### GIVEN RECORDS
==========
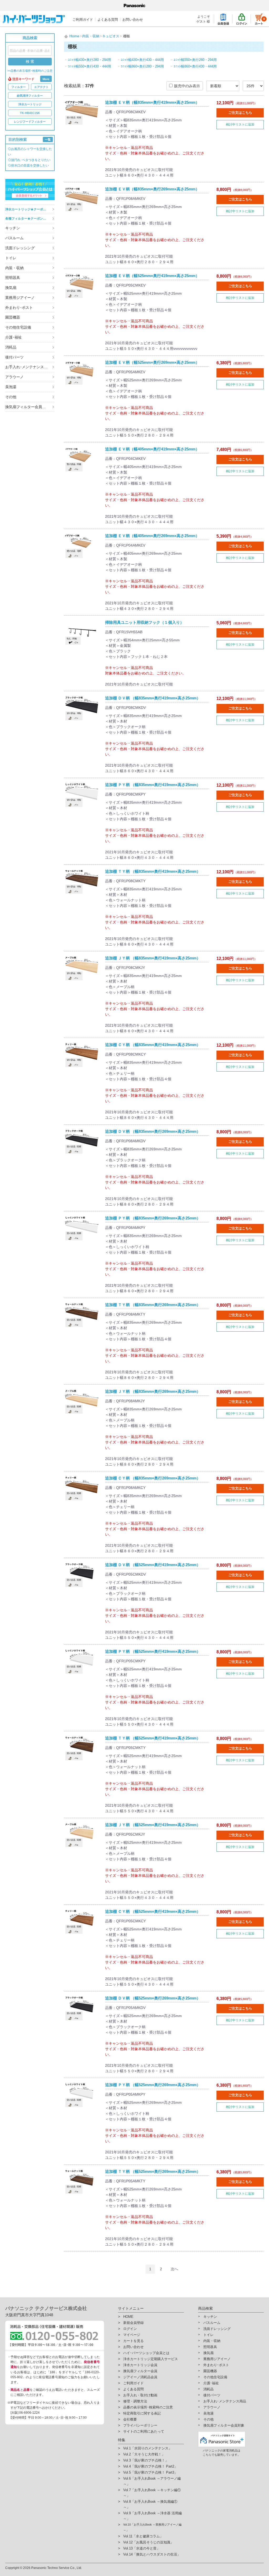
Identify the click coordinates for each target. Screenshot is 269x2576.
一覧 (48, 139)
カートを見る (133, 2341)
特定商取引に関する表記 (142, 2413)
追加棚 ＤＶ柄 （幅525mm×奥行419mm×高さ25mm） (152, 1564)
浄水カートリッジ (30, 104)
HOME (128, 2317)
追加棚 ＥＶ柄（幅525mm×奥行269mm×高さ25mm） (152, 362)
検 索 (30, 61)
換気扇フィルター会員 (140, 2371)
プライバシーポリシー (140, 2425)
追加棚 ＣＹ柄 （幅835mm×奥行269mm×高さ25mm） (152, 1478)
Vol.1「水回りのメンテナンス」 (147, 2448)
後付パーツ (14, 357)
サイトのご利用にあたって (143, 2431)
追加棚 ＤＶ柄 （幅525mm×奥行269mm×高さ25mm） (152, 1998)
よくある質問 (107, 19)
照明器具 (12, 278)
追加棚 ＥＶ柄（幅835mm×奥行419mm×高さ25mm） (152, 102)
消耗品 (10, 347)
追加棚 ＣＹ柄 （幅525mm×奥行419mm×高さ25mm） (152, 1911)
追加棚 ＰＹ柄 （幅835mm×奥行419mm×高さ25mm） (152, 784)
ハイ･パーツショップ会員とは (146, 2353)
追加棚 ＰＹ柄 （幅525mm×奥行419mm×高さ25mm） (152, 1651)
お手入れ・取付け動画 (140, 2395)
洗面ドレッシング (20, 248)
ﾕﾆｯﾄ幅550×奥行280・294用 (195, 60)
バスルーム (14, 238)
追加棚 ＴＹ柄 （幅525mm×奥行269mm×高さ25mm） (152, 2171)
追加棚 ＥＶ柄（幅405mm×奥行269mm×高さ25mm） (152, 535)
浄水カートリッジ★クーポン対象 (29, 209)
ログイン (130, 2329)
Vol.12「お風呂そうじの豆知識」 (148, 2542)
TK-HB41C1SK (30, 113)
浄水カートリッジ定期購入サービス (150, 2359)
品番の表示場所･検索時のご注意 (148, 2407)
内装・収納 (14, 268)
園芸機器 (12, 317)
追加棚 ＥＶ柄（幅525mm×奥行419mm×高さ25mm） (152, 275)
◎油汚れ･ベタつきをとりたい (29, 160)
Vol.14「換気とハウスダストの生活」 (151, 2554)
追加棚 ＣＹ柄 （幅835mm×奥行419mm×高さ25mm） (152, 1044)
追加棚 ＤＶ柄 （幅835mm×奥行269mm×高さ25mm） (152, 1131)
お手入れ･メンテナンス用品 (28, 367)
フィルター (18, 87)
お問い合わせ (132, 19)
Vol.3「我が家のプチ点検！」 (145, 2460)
==========
Beginning at the line that holds "追加棚 ＣＹ柄 （幅835mm×奥行269mm×高さ25mm） (152, 1478)", reproduce each line of the records above down to and including the last one.

### SOLUTION TO THIS TASK
追加棚 ＣＹ柄 （幅835mm×奥行269mm×高さ25mm） (152, 1478)
Vol.1「水回りのメンテナンス」 (147, 2448)
後付パーツ (14, 357)
サイトのご利用にあたって (143, 2431)
追加棚 ＤＶ柄 （幅525mm×奥行269mm×高さ25mm） (152, 1998)
よくある質問 (107, 19)
照明器具 (12, 278)
追加棚 ＥＶ柄（幅835mm×奥行419mm×高さ25mm） (152, 102)
消耗品 (10, 347)
追加棚 ＣＹ柄 （幅525mm×奥行419mm×高さ25mm） (152, 1911)
追加棚 ＰＹ柄 （幅835mm×奥行419mm×高さ25mm） (152, 784)
ハイ･パーツショップ会員とは (146, 2353)
追加棚 ＰＹ柄 （幅525mm×奥行419mm×高さ25mm） (152, 1651)
お手入れ・取付け動画 (140, 2395)
洗面ドレッシング (20, 248)
ﾕﾆｯﾄ幅550×奥行280・294用 (195, 60)
バスルーム (14, 238)
追加棚 ＴＹ柄 （幅525mm×奥行269mm×高さ25mm） (152, 2171)
追加棚 ＥＶ柄（幅405mm×奥行269mm×高さ25mm） (152, 535)
浄水カートリッジ★クーポン対象 (29, 209)
ログイン (130, 2329)
Vol.12「お風呂そうじの豆知識」 (148, 2542)
TK-HB41C1SK (30, 113)
浄水カートリッジ定期購入サービス (150, 2359)
品番の表示場所･検索時のご注意 (148, 2407)
内装・収納 (14, 268)
園芸機器 (12, 317)
追加棚 ＥＶ柄（幅525mm×奥行419mm×高さ25mm） (152, 275)
◎油汚れ･ベタつきをとりたい (29, 160)
Vol.14「換気とハウスダストの生活」 (151, 2554)
追加棚 ＣＹ柄 （幅835mm×奥行419mm×高さ25mm） (152, 1044)
追加棚 ＤＶ柄 （幅835mm×奥行269mm×高さ25mm） (152, 1131)
お手入れ･メンテナンス用品 (28, 367)
フィルター (18, 87)
お問い合わせ (132, 19)
Vol.3「我が家のプチ点検！」 (145, 2460)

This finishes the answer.